The biggest lesson I learned as student body president was to always find a way to serve others. Think big about how you can do that, but always stay rooted in your values. The method of how we serve others changes frequently, but why we serve should remain steadfast. The Aggies who served our country, including friends of mine who lost their lives in Iraq and Afghanistan, remind me of the bigger fight we all have a part in. My battle is very different than those brave men and women, but I am still called to the arena to serve our country.
How have your student government experiences helped you excel in your career?
Student government taught me the importance of surrounding myself with people who will challenge me while also developing a deep love and respect for each other. I was grateful every day to serve others while working with people who shared my values. We also had a lot of fun along the way.

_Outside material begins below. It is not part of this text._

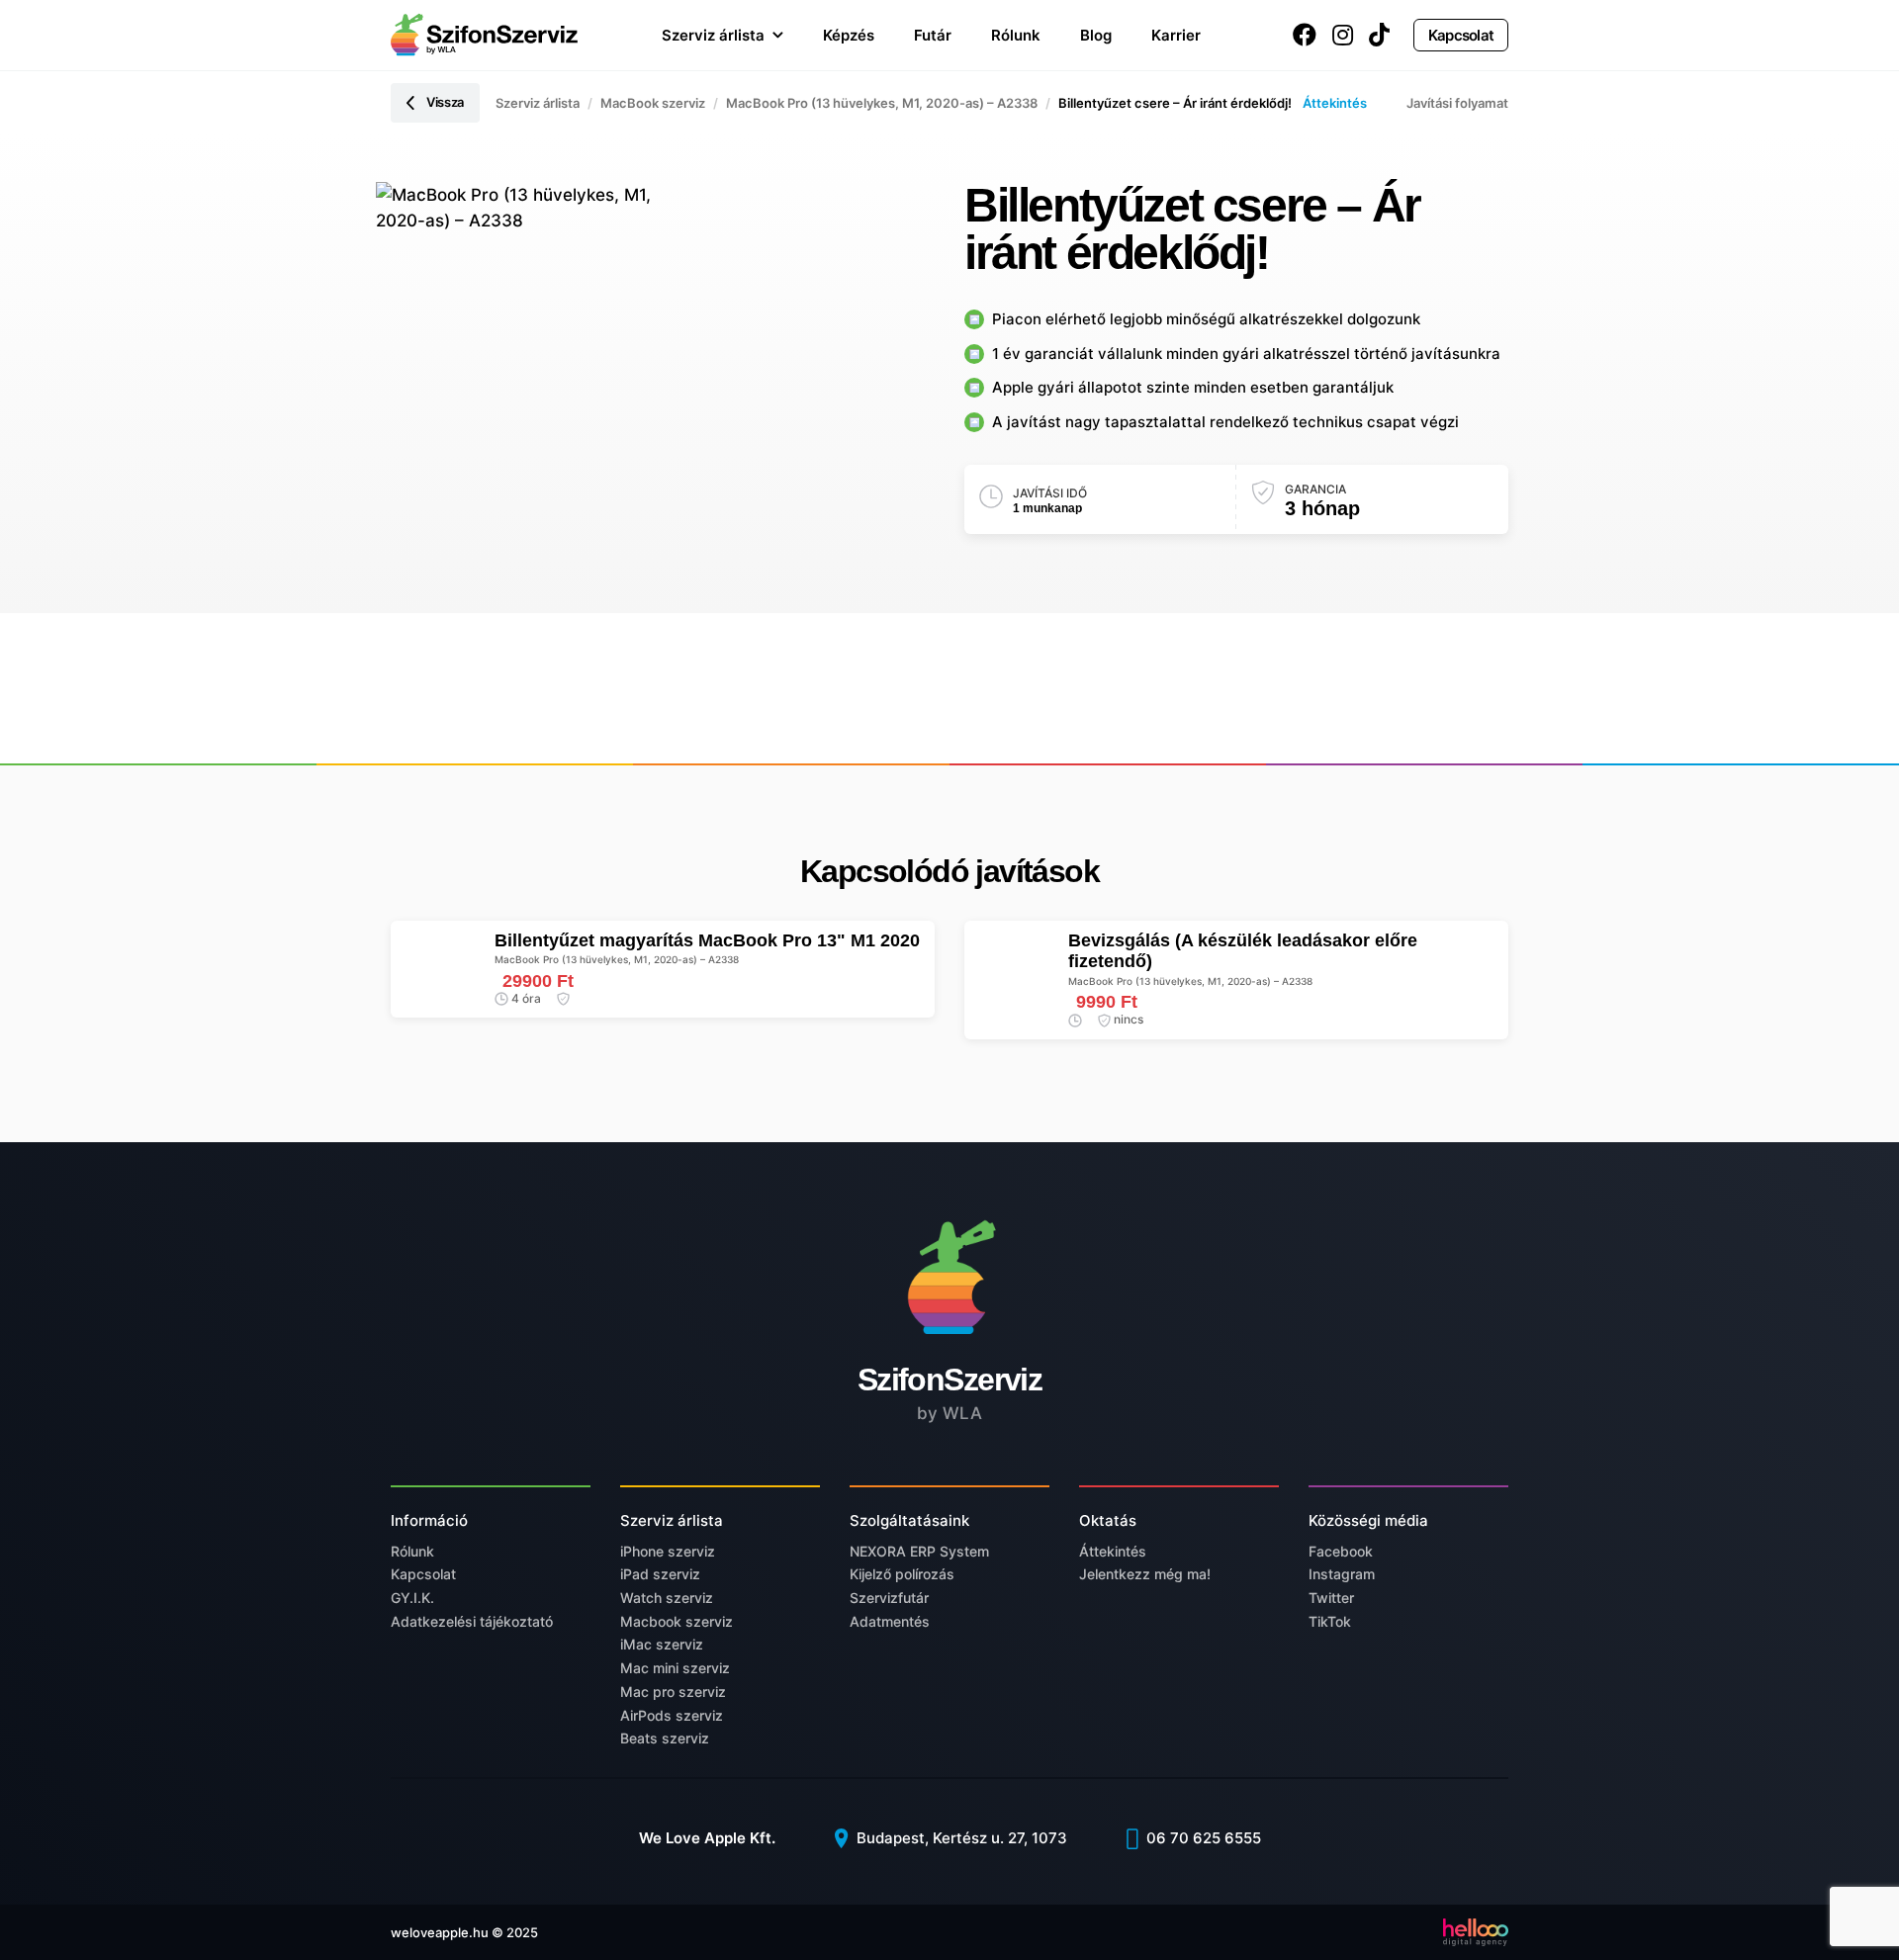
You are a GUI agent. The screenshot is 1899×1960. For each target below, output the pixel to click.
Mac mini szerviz (675, 1667)
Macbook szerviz (676, 1621)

While the stakes were a little higher at the White House, the values and purpose I had while in student government are the same. At Texas A&M, our focus was on Aggies. In the White House, our focus was on Americans and preserving the American dream. Our mission was to fight for those we represent, and we do that through selfless service both in Washington, D.C., and in Aggieland.
About Brooke Rollins ’94
After earning her bachelor’s in agricultural development from Texas A&M and a law degree from The University of Texas, both with honors, Brooke Rollins ’94 served as Gov. Rick Perry’s policy director. She then grew the Texas Public Policy Foundation, a political policy think tank, from a fledgling organization to a highly influential policy group.
In 2018, Rollins was recruited to run the White House’s Office of American Innovation and ultimately the Domestic Policy Council. She then founded and is now the president and CEO of the America First Policy Institute, a nonprofit, nonpartisan research institute. She and her husband, Mark ’94, currently reside in Fort Worth, Texas, and spend a majority of their free time taxiing their four children to baseball games, cattle shows, piano lessons and Aggie football games.